A teacher is one who makes himself progressively unnecessary.
—Thomas Carruthers
Pollicization is an operation for the experienced and dedicated pediatric hand and upper limb surgeon. There are many different techniques of pollicization outlined in the peer review and textbook literature.8–12 Mostly they differ on skin flap design and rotation. However, the underlying anatomic principles are the same. In order for an index finger to become a functional and cosmetic thumb, you need (1) more skin for a first web space that is deeper and more mobile than the second web space; (2) less bone for a biphalangeal thumb rather than a triphalangeal index finger; (3) more thenar abduction and opposition power; (4) a new CMC joint in the proper orientation for tip prehension to the middle finger, the new index so to speak; and (5) survival of the pollex, all skin flaps, and adequate mobility and strength for functional use. You can use the flap design of your choice. You cannot violate the principles and be successful (see Figure 11-6).

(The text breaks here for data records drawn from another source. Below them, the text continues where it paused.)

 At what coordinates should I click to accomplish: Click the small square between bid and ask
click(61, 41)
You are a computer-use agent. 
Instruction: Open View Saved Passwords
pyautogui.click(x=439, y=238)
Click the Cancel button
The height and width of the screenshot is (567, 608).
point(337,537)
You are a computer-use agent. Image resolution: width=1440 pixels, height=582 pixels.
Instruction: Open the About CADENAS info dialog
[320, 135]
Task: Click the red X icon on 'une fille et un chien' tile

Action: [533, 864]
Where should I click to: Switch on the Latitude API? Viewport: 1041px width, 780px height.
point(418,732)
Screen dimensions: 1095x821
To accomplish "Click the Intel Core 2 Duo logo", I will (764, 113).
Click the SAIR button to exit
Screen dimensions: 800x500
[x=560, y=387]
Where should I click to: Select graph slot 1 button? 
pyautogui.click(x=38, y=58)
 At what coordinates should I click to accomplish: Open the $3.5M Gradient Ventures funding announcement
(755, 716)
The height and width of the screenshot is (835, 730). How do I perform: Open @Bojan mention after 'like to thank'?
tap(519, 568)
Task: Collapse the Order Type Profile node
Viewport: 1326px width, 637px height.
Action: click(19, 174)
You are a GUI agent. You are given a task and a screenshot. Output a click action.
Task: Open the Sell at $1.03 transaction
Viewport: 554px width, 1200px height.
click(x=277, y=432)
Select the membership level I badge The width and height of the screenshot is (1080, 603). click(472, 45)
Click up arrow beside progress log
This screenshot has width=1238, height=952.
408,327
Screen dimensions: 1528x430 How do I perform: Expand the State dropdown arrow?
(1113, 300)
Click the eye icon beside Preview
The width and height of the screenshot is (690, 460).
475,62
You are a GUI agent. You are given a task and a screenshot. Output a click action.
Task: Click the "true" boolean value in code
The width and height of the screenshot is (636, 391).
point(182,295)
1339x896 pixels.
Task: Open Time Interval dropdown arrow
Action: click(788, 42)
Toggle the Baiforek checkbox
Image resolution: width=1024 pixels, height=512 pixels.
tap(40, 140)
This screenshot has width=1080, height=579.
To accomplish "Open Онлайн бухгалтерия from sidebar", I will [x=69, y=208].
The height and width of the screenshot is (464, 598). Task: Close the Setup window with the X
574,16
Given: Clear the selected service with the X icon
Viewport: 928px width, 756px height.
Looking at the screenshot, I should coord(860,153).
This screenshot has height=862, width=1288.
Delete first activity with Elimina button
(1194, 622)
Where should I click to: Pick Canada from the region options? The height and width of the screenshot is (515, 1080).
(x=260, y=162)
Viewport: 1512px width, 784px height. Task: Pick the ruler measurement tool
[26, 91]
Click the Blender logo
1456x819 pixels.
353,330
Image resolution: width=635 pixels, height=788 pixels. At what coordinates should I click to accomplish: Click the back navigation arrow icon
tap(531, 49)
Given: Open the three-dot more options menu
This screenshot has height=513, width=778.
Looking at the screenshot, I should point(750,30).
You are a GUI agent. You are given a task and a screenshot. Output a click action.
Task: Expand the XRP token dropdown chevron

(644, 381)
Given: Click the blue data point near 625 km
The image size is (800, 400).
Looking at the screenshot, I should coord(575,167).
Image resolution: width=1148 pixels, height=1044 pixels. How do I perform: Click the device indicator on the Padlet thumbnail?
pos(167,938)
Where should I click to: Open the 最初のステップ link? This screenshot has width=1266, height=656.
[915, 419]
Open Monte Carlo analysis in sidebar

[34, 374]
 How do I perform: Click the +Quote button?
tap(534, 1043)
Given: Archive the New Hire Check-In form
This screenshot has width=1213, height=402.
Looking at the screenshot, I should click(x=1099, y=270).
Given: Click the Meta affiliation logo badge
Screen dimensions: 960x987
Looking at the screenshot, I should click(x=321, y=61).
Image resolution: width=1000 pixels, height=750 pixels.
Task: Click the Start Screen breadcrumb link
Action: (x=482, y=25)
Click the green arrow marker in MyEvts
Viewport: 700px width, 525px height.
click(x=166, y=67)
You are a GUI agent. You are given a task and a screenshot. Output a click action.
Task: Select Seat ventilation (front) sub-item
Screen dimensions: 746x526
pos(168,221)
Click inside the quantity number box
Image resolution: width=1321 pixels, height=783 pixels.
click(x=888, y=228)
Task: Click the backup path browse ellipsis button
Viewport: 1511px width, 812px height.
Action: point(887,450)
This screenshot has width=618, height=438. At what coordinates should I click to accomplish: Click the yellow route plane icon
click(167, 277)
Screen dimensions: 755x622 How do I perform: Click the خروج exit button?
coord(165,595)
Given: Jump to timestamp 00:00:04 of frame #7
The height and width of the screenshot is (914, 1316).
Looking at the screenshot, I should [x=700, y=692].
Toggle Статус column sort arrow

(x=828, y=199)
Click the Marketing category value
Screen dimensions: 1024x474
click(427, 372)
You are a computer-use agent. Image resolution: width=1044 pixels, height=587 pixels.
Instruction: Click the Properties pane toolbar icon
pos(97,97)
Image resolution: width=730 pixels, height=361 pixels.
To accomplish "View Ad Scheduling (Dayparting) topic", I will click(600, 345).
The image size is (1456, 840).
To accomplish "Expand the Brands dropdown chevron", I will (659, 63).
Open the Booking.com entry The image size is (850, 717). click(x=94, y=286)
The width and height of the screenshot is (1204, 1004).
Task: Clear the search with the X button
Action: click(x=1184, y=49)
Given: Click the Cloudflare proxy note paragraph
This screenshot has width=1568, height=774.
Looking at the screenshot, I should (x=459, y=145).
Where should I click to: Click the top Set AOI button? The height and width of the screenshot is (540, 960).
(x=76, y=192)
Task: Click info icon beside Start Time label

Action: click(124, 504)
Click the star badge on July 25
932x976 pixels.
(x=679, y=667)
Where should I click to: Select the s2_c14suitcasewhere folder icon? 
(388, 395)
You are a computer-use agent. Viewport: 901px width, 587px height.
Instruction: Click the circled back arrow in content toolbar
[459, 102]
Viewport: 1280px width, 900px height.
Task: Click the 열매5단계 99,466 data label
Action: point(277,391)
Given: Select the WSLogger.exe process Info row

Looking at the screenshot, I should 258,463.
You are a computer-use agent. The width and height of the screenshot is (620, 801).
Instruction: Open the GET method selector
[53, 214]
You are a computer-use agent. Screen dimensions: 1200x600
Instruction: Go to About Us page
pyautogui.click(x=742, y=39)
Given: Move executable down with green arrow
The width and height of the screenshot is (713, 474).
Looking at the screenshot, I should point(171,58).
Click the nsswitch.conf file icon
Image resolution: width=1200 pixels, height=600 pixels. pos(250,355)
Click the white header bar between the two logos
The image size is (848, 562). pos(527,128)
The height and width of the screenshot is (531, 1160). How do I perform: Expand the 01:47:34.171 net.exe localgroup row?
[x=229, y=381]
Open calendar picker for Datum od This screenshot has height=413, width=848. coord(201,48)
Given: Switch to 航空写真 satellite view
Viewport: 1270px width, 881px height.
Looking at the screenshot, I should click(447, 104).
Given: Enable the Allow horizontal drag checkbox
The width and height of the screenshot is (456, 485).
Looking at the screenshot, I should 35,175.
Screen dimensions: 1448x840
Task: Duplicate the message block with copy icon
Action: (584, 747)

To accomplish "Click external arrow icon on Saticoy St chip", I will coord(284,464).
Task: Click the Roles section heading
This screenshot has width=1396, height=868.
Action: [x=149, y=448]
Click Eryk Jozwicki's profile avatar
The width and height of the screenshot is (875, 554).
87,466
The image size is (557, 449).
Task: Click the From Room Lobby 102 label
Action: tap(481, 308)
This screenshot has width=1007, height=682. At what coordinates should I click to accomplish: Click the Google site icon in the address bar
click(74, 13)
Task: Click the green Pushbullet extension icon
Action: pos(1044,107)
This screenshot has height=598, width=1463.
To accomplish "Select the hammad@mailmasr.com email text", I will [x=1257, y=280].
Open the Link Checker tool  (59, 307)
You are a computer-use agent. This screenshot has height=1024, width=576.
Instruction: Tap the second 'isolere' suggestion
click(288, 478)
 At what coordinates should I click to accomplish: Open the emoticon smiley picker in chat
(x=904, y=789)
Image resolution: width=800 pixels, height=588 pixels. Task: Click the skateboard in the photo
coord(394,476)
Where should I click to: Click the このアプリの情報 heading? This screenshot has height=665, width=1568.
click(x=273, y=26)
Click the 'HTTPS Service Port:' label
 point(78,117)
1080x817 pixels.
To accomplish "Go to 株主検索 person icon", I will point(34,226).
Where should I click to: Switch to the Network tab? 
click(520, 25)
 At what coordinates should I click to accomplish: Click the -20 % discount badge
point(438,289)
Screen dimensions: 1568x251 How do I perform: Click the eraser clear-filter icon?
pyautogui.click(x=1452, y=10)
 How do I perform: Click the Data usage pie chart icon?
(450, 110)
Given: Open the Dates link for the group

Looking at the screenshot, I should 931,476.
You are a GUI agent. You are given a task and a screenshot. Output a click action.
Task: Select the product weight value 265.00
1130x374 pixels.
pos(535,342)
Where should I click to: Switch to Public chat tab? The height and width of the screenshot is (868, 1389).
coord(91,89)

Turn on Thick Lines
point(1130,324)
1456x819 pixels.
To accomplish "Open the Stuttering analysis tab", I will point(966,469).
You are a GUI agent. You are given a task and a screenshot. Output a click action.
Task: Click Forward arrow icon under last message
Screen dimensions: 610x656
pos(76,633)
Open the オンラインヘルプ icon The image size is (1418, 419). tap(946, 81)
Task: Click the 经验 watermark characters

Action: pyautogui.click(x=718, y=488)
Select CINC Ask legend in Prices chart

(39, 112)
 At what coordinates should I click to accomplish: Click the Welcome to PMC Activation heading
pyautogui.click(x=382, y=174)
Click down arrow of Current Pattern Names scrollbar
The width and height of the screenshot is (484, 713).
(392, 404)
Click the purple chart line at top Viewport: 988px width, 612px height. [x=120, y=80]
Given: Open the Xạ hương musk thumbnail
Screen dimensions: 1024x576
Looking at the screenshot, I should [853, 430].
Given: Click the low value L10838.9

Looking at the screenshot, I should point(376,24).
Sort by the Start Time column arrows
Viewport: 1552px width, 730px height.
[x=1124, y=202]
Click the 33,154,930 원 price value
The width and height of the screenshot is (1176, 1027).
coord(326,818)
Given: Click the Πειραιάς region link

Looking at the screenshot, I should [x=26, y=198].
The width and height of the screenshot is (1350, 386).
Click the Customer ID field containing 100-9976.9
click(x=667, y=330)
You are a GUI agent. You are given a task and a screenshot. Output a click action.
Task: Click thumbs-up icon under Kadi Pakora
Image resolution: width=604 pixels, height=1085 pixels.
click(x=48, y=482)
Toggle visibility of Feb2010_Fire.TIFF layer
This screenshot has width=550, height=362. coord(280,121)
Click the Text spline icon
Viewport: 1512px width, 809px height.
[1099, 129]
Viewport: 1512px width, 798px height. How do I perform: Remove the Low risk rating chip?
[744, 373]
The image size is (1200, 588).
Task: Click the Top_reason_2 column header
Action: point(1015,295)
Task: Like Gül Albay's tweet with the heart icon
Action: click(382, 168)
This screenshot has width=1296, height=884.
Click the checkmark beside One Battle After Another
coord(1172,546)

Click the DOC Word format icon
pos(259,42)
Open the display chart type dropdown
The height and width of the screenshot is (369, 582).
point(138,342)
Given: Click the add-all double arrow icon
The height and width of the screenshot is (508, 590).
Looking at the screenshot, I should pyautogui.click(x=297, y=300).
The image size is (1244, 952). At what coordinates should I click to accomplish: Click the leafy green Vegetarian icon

Specific unique anatomic features of a well-developed, mobile index finger that allow it to work as a pollex are (1) two extensor muscles and tendons, extensor indicis proprius (EIP) and extensor digitorum communis (EDC) that can be used to provide both extrinsic extensor and abductor function, (2) a strong first dorsal interosseous that can provide adequate thenar intrinsic muscle function, (3) a distal metacarpal epiphysis that can be converted into a thumb carpal bone, and (4) abundant dorsal skin that can be rotated into the first web space when the index metacarpal is excised.
Pollicization, like most operations, is a series of technical steps. Like many congenital hand operations, the flap design and incision outline with a marking pen is one of the most critical steps. As mentioned, there are many published and unpublished flap designs. We follow a series of modifications from the Buck-Gramcko pollicization technique that Lister modified and then Waters modified further (Figure 11-4).
FIGURE 11-4 A: Dorsal skin incision. B, C: Volar and radial skin incisions with floating thumb. C: Dorsal and radial skin incision without floating thumb.